In California, like other states, jails and prisons have become de facto psychiatric treatment facilities. County sheriffs and local police chiefs, such as Bernard Melekian of Pasadena, have called for alternatives to incarceration for non-violent offenders with serious mental illnesses - who, as they recognize, need treatment, not incarceration.

The DMH's response to NAMI's question about jail diversion programs stated: "California's jail diversion programs are administered locally," which is literally true. Thirteen local mental health courts have been established, including several serving juvenile offenders. The Court Transition Project, operated by the Los Angeles County Department of Mental Health, has received national attention as an exemplary program. The DMH must take a more active leadership role in promoting jail diversion as an integral component of a recovery-oriented public mental health system.

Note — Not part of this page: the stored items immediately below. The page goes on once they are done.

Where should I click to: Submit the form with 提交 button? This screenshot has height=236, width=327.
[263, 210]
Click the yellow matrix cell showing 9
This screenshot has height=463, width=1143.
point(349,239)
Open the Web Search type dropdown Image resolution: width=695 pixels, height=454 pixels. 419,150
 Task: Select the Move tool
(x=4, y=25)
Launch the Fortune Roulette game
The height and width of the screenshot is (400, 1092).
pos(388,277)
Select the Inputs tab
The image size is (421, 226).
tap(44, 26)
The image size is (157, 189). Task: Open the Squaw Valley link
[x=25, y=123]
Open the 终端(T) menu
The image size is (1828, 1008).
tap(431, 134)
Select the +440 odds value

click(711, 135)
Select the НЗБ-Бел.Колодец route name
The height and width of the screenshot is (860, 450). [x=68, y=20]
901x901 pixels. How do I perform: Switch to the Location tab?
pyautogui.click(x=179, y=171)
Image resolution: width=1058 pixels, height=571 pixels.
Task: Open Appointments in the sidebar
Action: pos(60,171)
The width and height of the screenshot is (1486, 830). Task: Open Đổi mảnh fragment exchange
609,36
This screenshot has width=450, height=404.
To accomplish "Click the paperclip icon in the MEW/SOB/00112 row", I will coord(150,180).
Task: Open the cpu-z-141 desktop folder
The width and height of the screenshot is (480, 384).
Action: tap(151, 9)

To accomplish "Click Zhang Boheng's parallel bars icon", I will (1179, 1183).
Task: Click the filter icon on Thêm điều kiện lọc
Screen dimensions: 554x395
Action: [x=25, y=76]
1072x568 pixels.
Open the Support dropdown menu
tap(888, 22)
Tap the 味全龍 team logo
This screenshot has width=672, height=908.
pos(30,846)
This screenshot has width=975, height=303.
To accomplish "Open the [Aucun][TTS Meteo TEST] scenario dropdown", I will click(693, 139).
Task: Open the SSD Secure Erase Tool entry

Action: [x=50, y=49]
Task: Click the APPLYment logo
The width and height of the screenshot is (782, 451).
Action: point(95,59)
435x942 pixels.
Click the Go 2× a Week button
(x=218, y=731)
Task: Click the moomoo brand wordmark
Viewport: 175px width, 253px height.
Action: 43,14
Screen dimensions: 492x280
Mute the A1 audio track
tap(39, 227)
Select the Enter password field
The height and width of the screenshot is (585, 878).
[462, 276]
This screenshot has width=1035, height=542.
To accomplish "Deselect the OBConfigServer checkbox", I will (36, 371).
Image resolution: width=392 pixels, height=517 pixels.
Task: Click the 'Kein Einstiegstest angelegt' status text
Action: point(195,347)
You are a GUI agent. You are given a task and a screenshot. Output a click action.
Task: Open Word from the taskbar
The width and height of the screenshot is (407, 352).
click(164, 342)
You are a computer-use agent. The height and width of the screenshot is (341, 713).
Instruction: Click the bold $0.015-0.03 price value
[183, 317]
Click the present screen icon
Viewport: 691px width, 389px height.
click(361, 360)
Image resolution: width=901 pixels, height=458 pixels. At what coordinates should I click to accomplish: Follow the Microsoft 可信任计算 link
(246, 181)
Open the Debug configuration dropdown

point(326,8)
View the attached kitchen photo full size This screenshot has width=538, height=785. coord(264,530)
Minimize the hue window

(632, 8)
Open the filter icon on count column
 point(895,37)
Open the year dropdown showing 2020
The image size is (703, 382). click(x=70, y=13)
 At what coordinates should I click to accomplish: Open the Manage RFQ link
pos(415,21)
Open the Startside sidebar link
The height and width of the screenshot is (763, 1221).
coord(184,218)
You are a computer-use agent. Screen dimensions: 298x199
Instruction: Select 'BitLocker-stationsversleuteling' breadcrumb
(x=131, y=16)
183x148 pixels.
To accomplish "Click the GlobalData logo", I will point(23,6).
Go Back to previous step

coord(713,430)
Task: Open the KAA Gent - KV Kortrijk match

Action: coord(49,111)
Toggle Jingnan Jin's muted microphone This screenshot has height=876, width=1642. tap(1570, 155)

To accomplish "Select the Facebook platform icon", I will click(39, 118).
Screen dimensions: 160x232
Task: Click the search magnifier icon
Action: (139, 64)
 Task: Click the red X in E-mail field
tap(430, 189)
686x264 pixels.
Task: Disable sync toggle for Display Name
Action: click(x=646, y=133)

On the positive side, DMH is working to make sure that the most vulnerable individuals don't fall through the cracks - such as by increasing supportive housing options for people who are either homeless or at risk of homelessness. These efforts are critically important, as homelessness has reached epidemic proportions in some of California's major cities.

Under the leadership of DMH, county mental health agencies in many parts of the state have adopted cultural competence as an integral part of their work. The DMH has established an office of Multicultural Services which has worked hard to promote cultural competence in mental health services and provide technical assistance to counties in adopting culturally competent practices.

The state also can be applauded for increasing investment in supported employment. Programs exist in at least 22 counties. DMH believes such services also are available through the State Department of Vocational Rehabilitation in many additional counties, but could not document them.

California also supports statewide involvement of consumers and families in the planning and implementation of evidence-based practices, as well as consumer and family education. DMH's Web site also includes links to 24-hour crisis hotlines throughout the state.  

California is a big state and providing it with necessary mental heath services is inevitably a big challenge. Transforming or adapting its system doesn't come easy, but for those same reasons, more is expected. We know it can do better. Proposition 63 provides an unprecedented opportunity to do so.